How to parallerize dual coordinet descent mehods on GPU using CUDA.jl?

Now I tried to pass colptr, rowval and nzval of SparseMatrixCSC instead of passing sparse vectors.

using CUDA
using LinearAlgebra, SparseArrays

numsample = 10
numfeature = 5
X⊤ = sprandn(numfeature, numsample, 0.5)

X⊤_colptr = CuVector{Int32}(X⊤.colptr)
X⊤_rowval = CuVector{Int32}(X⊤.rowval)
X⊤_nzval = CuVector{Float32}(X⊤.nzval)
α = CuVector{Float32}(randn(numsample))
d = CuVector{Float32}(X⊤ * α)

function update!(α, d, X⊤_colptr, X⊤_rowval, X⊤_nzval)
    i = (blockIdx().x - 1) * blockDim().x + threadIdx().x

    # calc xᵢ⊤d
    xᵢ⊤d = 0.0
    from = X⊤_colptr[i]
    to = X⊤_colptr[i+1] - 1
    for elindex in from:to
        j = X⊤_rowval[elindex]
        Xᵢⱼ = X⊤_nzval[elindex]
        xᵢ⊤d += Xᵢⱼ * d[j]
    end

    # update αᵢ
    Δαᵢ = 0.1 * xᵢ⊤d    # dummy
    α[i] += Δαᵢ

    # update d
    for elindex in from:to
        j = X⊤_rowval[elindex]
        Xᵢⱼ = X⊤_nzval[elindex]
        @atomic d[j] += Δαᵢ * Xᵢⱼ
    end
end

@cuda threads=numsample update!(α, d, X⊤_colptr, X⊤_rowval, X⊤_nzval)

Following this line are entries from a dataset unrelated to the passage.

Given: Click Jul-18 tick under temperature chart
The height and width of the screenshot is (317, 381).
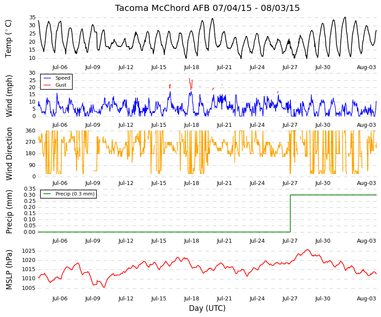Looking at the screenshot, I should point(192,67).
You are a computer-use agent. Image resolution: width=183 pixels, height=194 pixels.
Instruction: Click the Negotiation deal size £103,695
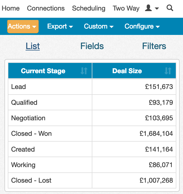[x=159, y=118]
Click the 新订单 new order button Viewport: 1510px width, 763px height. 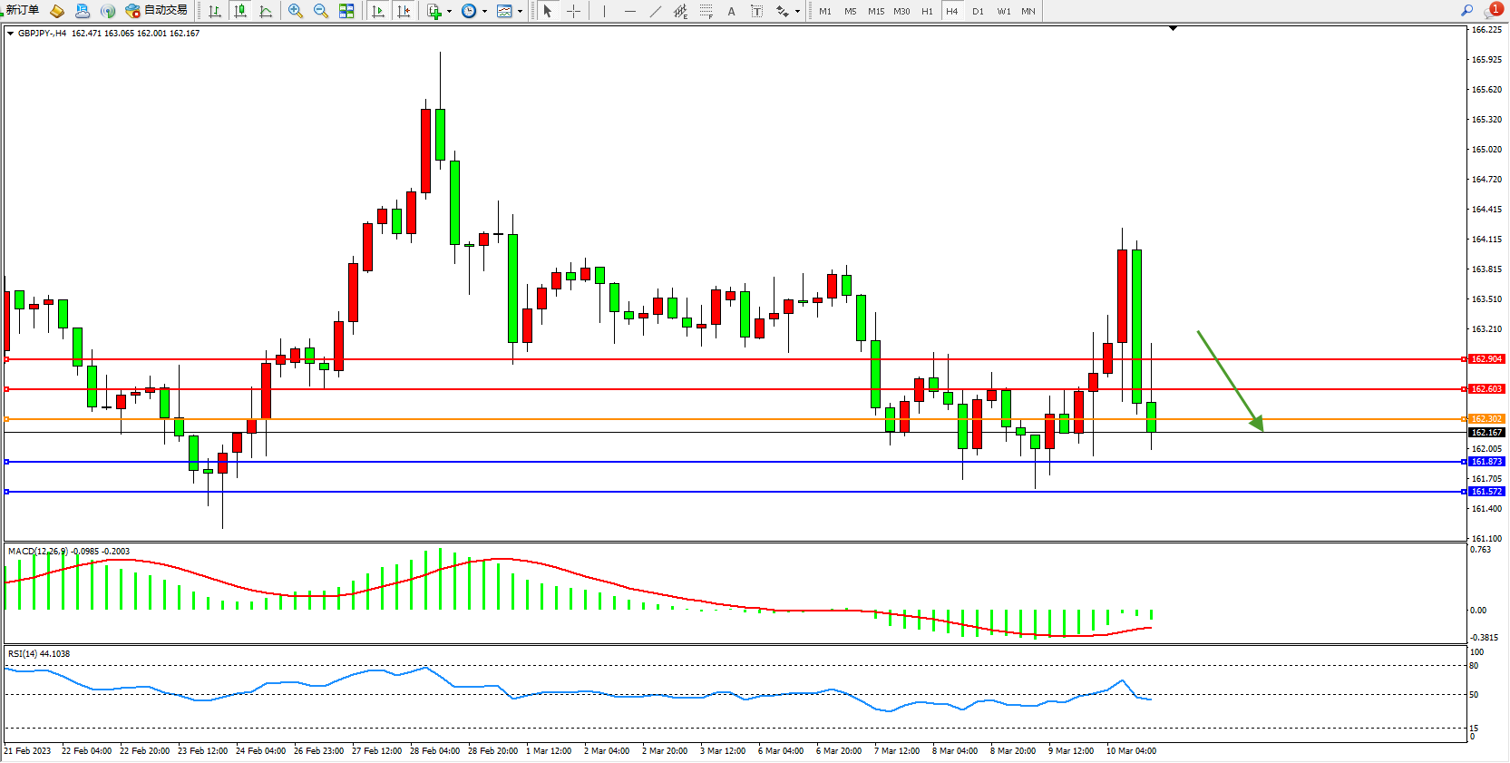pyautogui.click(x=22, y=10)
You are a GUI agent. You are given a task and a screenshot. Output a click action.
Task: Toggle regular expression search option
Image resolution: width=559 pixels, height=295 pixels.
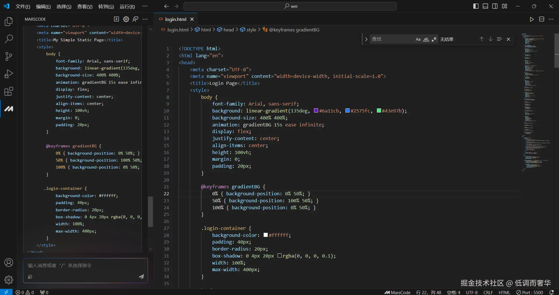coord(434,39)
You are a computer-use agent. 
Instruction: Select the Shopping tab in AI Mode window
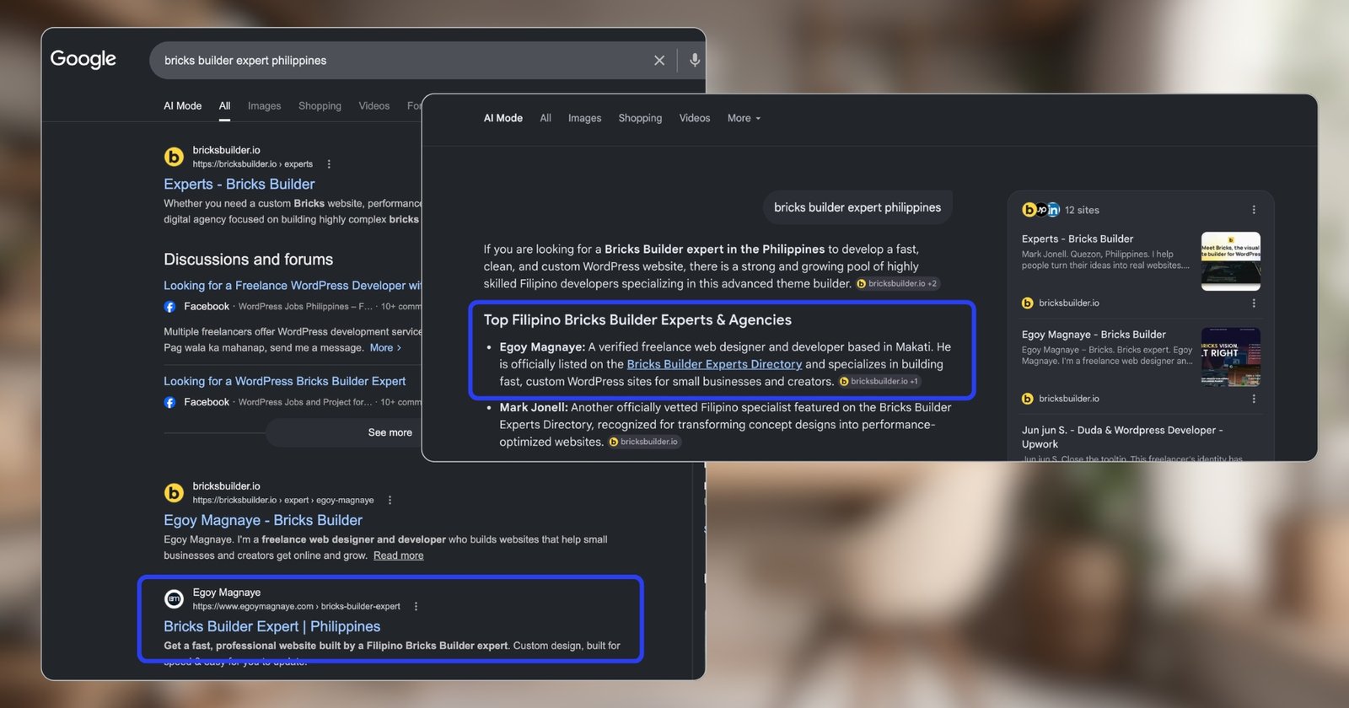tap(640, 118)
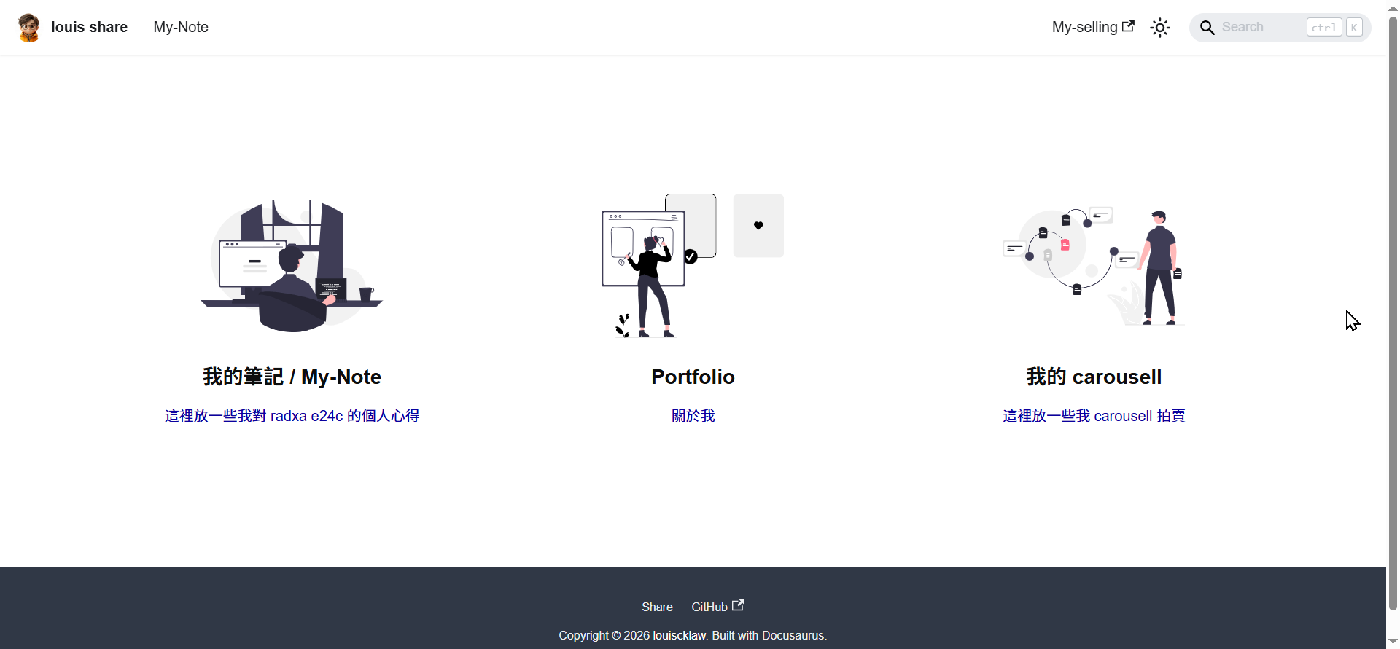The image size is (1400, 649).
Task: Click the vertical scrollbar thumb
Action: (1393, 313)
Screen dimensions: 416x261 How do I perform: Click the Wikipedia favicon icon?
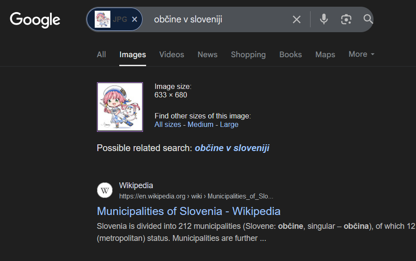tap(105, 190)
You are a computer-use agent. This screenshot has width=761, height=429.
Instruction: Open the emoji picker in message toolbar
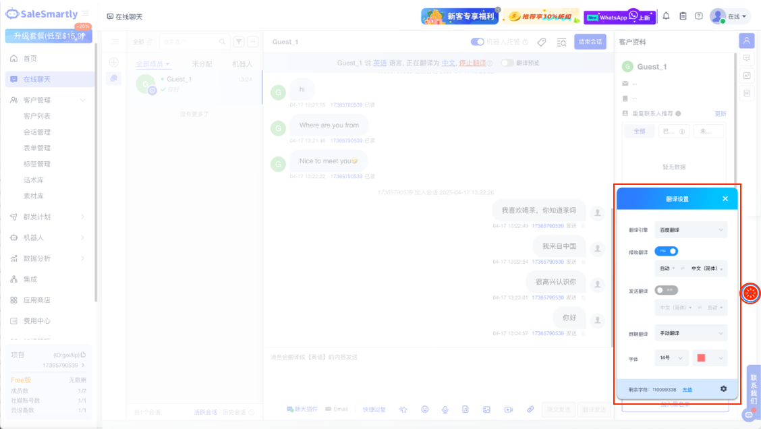tap(425, 409)
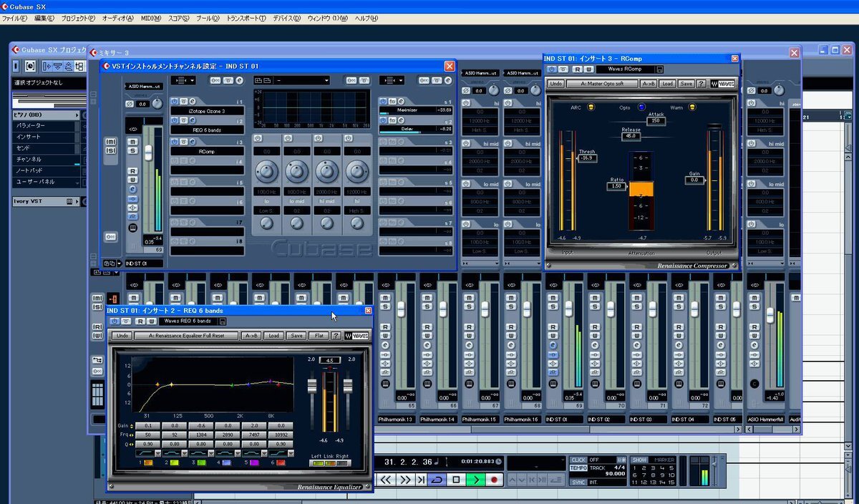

Without @atomic macro, I could run this code.
However with the macro, the following error occurs.

InvalidIRError: compiling kernel update!(CuDeviceArray{Float32,1,CUDA.AS.Global}, CuDeviceArray{Float32,1,CUDA.AS.Global}, CuDeviceArray{Int32,1,CUDA.AS.Global}, CuDeviceArray{Int32,1,CUDA.AS.Global}, CuDeviceArray{Float32,1,CUDA.AS.Global}) resulted in invalid LLVM IR
Reason: unsupported call to an unknown function (call to gpu_gc_pool_alloc)
Stacktrace:
 [1] atomic_arrayset at C:\Users\msekino\.julia\packages\CUDA\5t6R9\src\device\cuda\atomics.jl:464
 [2] macro expansion at C:\Users\msekino\.julia\packages\CUDA\5t6R9\src\device\cuda\atomics.jl:459
 [3] update! at In[34]:22
Reason: unsupported dynamic function invocation (call to _to_linear_index)
Stacktrace:
 [1] atomic_arrayset at C:\Users\msekino\.julia\packages\CUDA\5t6R9\src\device\cuda\atomics.jl:464
 [2] macro expansion at C:\Users\msekino\.julia\packages\CUDA\5t6R9\src\device\cuda\atomics.jl:459
 [3] update! at In[34]:22
  • How can I use @atomic macro appropriately?
  • Is there any other way of more efficient implementation?